[행사/세미나] Can Long-Context Language Models Subsume Retrieval, RAG, and More?( 10:30 ~ 11:30, May 14th, 2025)
- 소프트웨어융합대학
- 조회수275
- 2025-05-08
Title: Can Long-Context Language Models Subsume Retrieval, RAG, and More?
Speaker: Dr. Jinhyuk Lee @ Google DeepMind
Time : 10:30 ~ 11:30, May 14th, 2025
Location: Online
- In-person: X
- Online: https://hli.skku.edu/InvitedTalk250514
- Meeting ID: 811 6267 7029
- Passcode: 663754
Language: English speech & English slides
Abstract:
Long-context language models (LCLMs) have the potential to revolutionize our approach to tasks traditionally reliant on external tools like retrieval systems or databases. Leveraging LCLMs' ability to natively ingest and process entire corpora of information offers numerous advantages. It enhances user-friendliness by eliminating the need for specialized knowledge of tools, provides robust end-to-end modeling that minimizes cascading errors in complex pipelines, and allows for the application of sophisticated prompting techniques across the entire system. To assess this paradigm shift, we introduce LOFT, a benchmark of real-world tasks requiring context up to millions of tokens designed to evaluate LCLMs' performance on in-context retrieval and reasoning. Our findings reveal LCLMs' surprising ability to rival state-of-the-art retrieval and RAG systems, despite never having been explicitly trained for these tasks. However, LCLMs still face challenges in areas like compositional reasoning that are required in SQL-like tasks. Notably, prompting strategies significantly influence performance, emphasizing the need for continued research as context lengths grow.
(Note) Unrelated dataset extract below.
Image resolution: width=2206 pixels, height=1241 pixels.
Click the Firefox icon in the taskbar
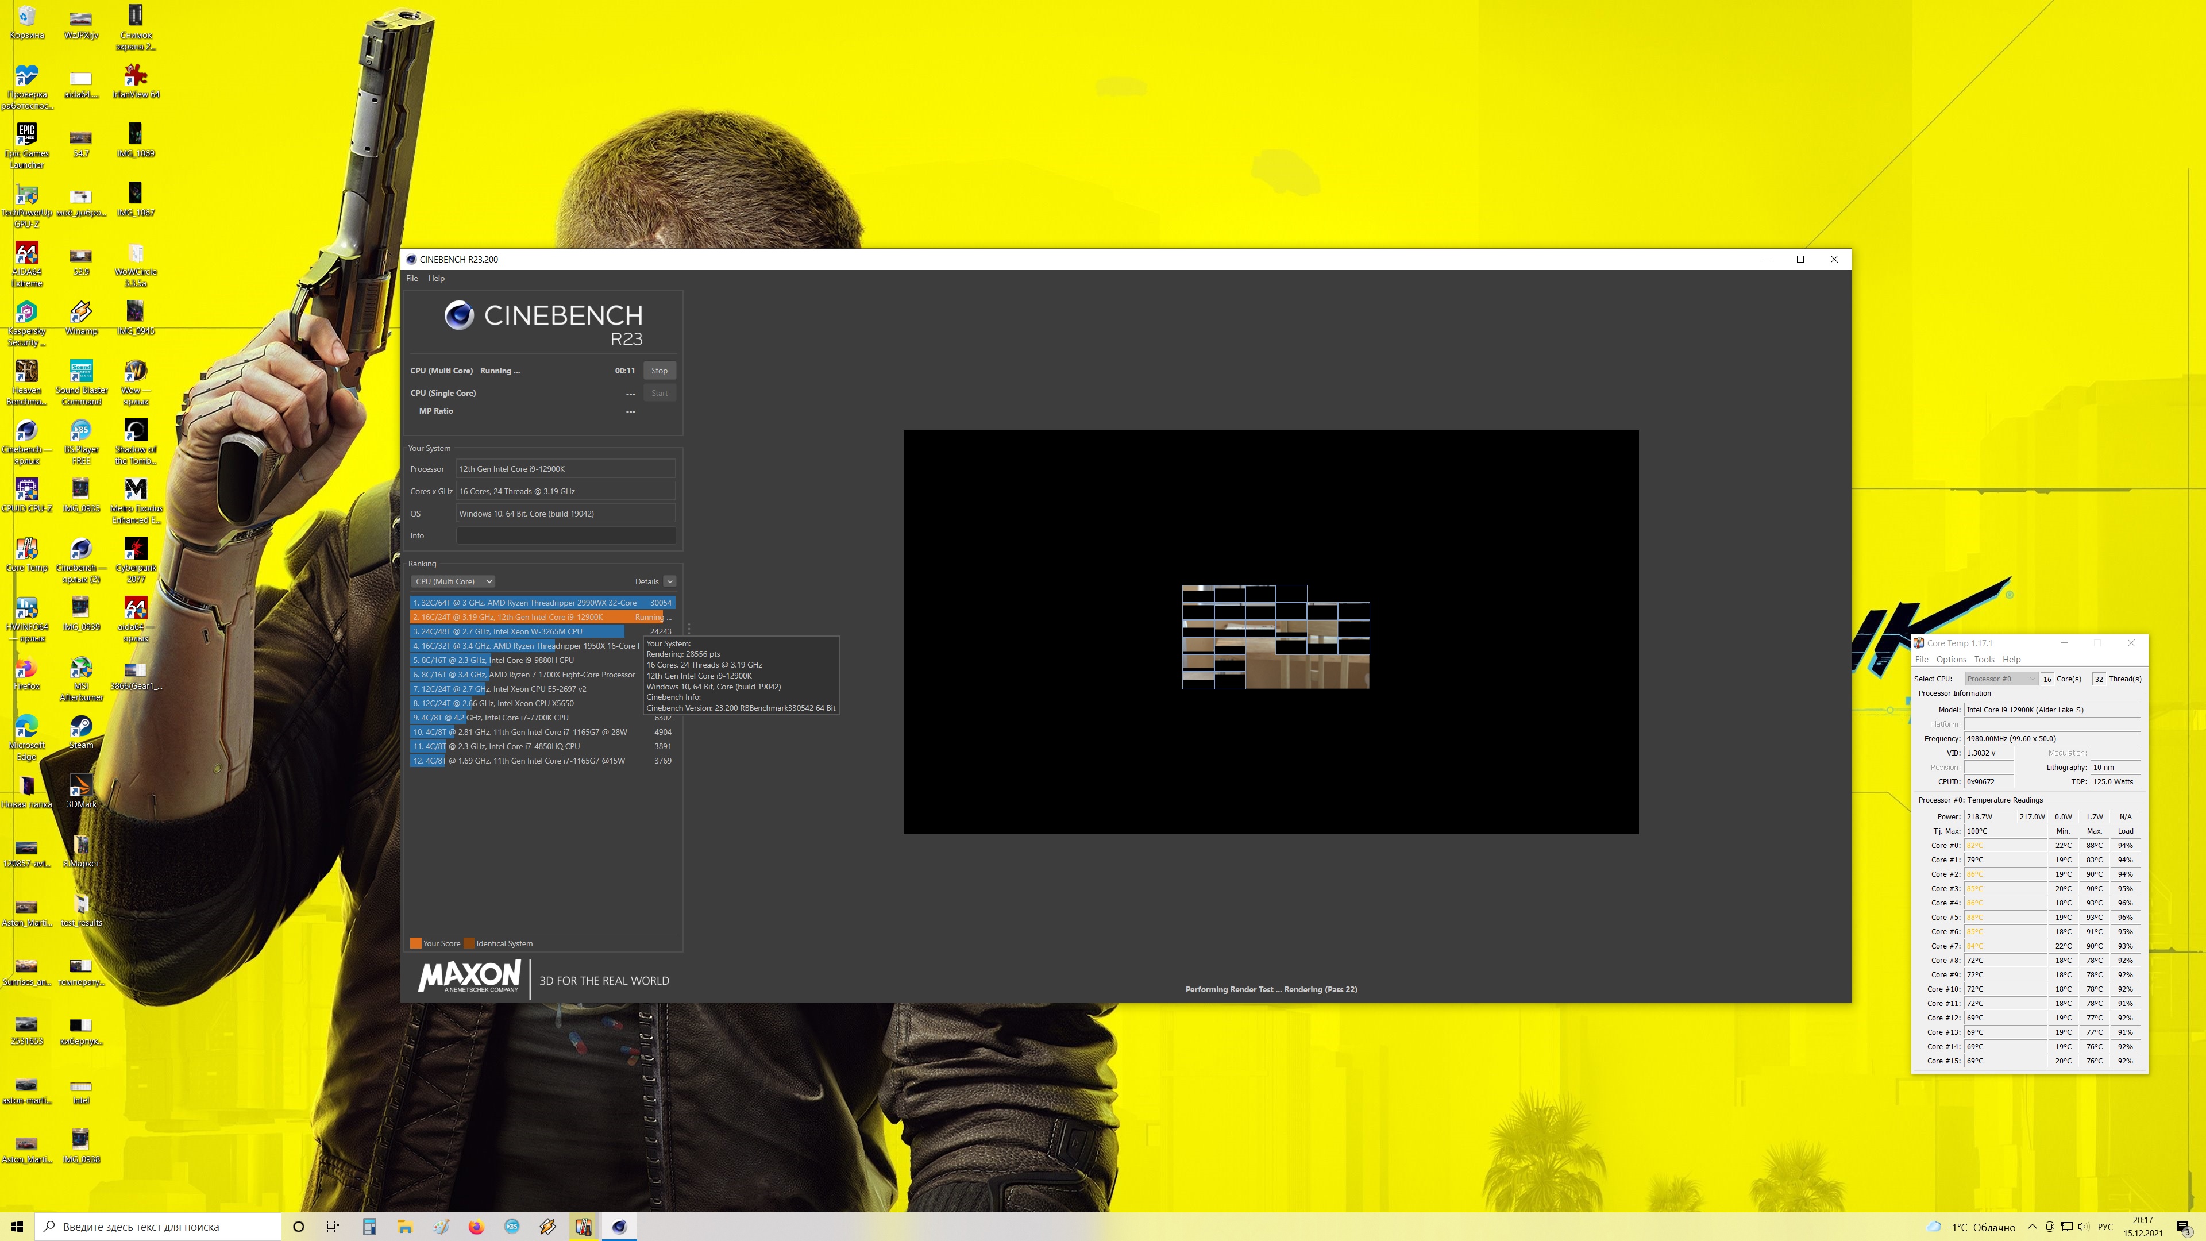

Overall, LOFT provides a rigorous testing ground for LCLMs, showcasing their potential to supplant existing paradigms and tackle novel tasks as model capabilities scale.
Bio:
Jinhyuk Lee is a Staff Research Scientist at Google DeepMind, where his work contributes to state-of-the-art language and embedding models. Before his current role at DeepMind, he gained diverse experience as a Research Scientist at Google Research's Brain Team, a Visiting Postdoctoral Research Associate at Princeton University, and a Research Professor at Korea University, where he also earned his Ph.D.. Dr. Lee has driven significant research in generalizable text embeddings through key projects like Gemini Embedding and Gecko, and played a role in the development of Gemini, a family of highly capable multimodal models. His impactful earlier work includes the development of BioBERT, a pre-trained biomedical language representation model for biomedical text mining. Demonstrating his strong contributions to the field, Dr. Lee has a consistent track record of publishing his research in top-tier NLP conferences such as NAACL, NeurIPS, EMNLP, and ACL.